▸ EXERCISE DIRECTIONS: Every line in the entries where "axis" is found should be copied.

▸ STUDY MATERIAL:
******
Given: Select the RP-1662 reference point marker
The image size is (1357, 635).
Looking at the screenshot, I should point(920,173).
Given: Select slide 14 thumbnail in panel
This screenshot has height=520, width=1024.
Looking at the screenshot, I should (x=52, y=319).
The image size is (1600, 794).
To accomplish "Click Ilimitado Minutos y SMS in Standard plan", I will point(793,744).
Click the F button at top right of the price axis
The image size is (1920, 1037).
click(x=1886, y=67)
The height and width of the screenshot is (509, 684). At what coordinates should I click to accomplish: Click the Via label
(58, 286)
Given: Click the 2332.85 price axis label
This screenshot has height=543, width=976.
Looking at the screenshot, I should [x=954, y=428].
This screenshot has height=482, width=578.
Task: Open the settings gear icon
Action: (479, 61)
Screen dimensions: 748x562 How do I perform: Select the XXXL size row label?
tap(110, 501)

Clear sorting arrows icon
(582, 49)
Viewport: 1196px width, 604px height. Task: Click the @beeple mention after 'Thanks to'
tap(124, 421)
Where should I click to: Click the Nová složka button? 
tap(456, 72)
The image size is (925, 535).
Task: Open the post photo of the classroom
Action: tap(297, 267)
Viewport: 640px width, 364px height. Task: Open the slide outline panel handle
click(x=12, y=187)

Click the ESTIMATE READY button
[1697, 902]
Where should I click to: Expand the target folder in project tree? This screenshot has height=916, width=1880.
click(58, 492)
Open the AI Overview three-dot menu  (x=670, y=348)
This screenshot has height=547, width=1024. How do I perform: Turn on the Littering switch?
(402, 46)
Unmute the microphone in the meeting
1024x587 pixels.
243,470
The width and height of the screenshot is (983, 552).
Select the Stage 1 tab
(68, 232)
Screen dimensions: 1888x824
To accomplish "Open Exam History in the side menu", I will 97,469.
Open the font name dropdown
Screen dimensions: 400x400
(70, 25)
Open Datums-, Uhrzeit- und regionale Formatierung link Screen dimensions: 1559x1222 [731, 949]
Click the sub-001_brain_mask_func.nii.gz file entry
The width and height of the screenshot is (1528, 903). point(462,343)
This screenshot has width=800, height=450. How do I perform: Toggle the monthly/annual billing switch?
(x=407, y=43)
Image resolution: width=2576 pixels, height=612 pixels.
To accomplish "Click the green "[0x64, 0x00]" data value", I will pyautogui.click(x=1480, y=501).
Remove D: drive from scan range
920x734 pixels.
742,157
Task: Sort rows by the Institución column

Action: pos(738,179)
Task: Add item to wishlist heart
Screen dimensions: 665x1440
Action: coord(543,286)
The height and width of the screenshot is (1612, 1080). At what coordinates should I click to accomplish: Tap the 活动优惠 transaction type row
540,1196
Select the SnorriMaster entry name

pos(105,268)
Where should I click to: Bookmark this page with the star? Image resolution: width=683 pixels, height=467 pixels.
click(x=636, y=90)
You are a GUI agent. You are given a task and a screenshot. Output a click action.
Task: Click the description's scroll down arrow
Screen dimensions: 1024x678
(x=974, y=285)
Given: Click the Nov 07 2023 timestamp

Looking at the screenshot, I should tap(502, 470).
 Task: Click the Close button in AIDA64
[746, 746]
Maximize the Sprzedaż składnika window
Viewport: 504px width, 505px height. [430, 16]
******
▸ YOUR SOLUTION:
Click the F button at top right of the price axis
Given: Click the 2332.85 price axis label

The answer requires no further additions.